What does one do to sell a story one found in the trash? I’ve even been looking for an open mike or something to read it to *somebody / anybody. *
On the other hand I don’t want to just put it out there because I think it has serious potential.
What can I do?
(Yes I’m a shameless dumpster diver and history buff–just to get that out of the way.)
Unpublished, unregistered works are under copyright for the life of the author plus 70 years. Assuming this was unpublished and unregistered, unless the author died before 1942, it’s still under copyright.
ETA: Also assuming you’re in the US.
PDF LINK: If it was published without a copyright notice prior to March 1, 1989, it is public domain in this country and (likely) others.
Not that it’s directly relevant here, but it’s an interesting little fact that puts Night of the Living Dead into the public domain, among a lot of other works.
Are ‘copyrights’ of this type inheritable?
My guess is that it was written on the edge of the beginning of WW2. The author died about 12 years ago.
So I’m conflicted: I want to share this story that I believe I’m the only one aware of but somebody could change a detail or two and claim it and sell it or make a movie from it.
If I tore off the cover page it would be “anonymous” but I would never ever ever do such a thing.
I’d like to hear more. If nothing else it would be New Yorker material or the Moth (sp) Radio Hour. I think the town where this occurred would enjoy it too.
I’m all eyes.
Yes, like any other property they can be inherited.
What you have is an ‘orphan work’, or a work that’s been (presumptively) abandoned by its owner; this doesn’t give you any rights to it, but you might want to Google the phrase to get more information about the situation the work is in.

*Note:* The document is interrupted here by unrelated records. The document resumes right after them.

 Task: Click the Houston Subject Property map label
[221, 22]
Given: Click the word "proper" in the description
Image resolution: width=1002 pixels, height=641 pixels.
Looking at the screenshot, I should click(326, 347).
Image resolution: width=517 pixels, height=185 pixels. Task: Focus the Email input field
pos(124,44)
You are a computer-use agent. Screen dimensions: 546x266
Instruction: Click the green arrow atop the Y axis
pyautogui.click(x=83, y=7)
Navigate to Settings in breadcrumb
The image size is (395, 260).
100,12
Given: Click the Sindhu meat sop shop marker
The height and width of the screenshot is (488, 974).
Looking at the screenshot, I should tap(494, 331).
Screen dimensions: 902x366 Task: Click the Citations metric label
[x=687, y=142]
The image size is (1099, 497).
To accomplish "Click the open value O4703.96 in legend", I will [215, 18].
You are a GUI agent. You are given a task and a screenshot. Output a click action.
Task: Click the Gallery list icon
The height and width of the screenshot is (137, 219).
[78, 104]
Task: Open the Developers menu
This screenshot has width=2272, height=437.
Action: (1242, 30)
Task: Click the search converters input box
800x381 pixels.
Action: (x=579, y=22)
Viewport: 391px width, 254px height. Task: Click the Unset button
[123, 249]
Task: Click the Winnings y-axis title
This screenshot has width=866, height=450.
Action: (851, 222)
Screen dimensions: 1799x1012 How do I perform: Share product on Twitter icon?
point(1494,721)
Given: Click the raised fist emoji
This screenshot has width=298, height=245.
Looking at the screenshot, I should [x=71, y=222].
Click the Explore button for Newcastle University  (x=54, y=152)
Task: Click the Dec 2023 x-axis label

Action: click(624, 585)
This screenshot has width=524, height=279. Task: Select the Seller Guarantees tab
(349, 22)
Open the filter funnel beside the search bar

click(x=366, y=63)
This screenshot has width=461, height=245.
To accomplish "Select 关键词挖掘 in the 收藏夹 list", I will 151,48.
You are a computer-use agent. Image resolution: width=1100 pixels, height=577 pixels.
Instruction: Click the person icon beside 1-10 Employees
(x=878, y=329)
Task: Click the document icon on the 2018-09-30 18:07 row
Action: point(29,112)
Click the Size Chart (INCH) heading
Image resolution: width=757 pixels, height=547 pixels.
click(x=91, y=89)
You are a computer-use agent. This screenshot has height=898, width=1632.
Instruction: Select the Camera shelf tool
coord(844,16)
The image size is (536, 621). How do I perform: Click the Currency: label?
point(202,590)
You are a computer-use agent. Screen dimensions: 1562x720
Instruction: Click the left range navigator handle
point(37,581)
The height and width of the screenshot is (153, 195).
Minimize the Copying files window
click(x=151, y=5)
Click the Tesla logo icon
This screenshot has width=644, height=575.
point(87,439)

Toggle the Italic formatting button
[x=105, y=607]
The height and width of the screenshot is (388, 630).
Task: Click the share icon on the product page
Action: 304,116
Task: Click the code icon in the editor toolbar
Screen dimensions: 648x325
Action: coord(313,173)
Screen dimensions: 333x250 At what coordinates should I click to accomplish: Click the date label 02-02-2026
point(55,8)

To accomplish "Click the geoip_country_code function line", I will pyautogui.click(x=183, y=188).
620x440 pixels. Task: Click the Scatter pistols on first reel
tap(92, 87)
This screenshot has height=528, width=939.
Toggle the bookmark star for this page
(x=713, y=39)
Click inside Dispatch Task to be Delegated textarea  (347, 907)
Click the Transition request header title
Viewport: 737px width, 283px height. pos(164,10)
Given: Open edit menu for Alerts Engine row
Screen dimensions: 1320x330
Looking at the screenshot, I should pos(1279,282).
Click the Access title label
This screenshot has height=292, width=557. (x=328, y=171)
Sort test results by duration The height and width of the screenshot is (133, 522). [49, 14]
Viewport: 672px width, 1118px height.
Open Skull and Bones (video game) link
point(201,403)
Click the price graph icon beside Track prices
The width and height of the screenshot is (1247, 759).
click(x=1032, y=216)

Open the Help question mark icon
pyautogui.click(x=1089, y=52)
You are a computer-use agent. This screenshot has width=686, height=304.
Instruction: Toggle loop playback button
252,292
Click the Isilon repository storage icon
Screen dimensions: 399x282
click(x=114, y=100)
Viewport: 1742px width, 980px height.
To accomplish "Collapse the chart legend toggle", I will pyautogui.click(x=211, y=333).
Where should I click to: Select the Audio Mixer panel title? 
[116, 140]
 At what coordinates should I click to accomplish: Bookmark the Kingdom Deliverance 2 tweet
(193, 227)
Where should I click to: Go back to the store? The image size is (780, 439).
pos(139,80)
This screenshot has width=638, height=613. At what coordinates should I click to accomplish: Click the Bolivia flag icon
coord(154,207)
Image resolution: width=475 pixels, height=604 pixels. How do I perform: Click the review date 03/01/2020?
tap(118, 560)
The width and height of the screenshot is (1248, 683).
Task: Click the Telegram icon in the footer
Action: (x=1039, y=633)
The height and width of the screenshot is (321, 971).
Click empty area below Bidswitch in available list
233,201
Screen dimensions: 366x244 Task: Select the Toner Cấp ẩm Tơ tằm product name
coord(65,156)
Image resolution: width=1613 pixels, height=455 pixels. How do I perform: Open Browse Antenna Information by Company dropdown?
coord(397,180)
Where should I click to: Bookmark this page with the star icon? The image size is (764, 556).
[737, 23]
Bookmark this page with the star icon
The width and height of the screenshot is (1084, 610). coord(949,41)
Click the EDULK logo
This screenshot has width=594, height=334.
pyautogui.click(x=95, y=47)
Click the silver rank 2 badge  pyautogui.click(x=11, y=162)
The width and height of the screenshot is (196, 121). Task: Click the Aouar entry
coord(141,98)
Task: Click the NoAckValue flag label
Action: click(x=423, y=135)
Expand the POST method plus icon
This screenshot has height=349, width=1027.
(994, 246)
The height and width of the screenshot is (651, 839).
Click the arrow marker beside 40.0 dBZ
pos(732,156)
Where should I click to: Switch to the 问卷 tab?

Yes, but the problem is likely to be that this kind of asset would not be mentioned in the person’s will. So, as a non-lawyer, I would guess that it would go either to the person(s) inheriting the whole estate (if the will left everything to a particular person or group of people), or to the person(s) inheriting the residue of the estate (i.e., what’s left over after specific bequests). If you know who the writer was, you probably have a good idea of who the heirs are – usually it will be a spouse, the children, or the nearest relatives. Talk to them about the copyright.
I think the physical copy is legally yours if you took it from the trash. Presumably this is the only copy, I think this puts you in a good position to buy the rights. The current copyright holder can’t sell the story to someone else if they don’t have a copy.
Well, yeah, I got it. I looked for heirs but couldn’t find any. If I could I’d offer them a percentage of this thing they either don’t care about or know it exists.
There must be a lawyer for this sort of thing not that I can could ever afford one.
And I’m just dying to share this story. I was just searching “open mikes” in NYC. This isn’t the kind of stuff they want.
Really it is GOOD. If you know any agents or anybody send them to this thread.
Basic story line which isn’t enough to demonstrate the poignancy and beauty of this story: NYC Jewish lawyer goes on road trip into middle America and gets into a bad car wreck. Sounds lame putting it that way.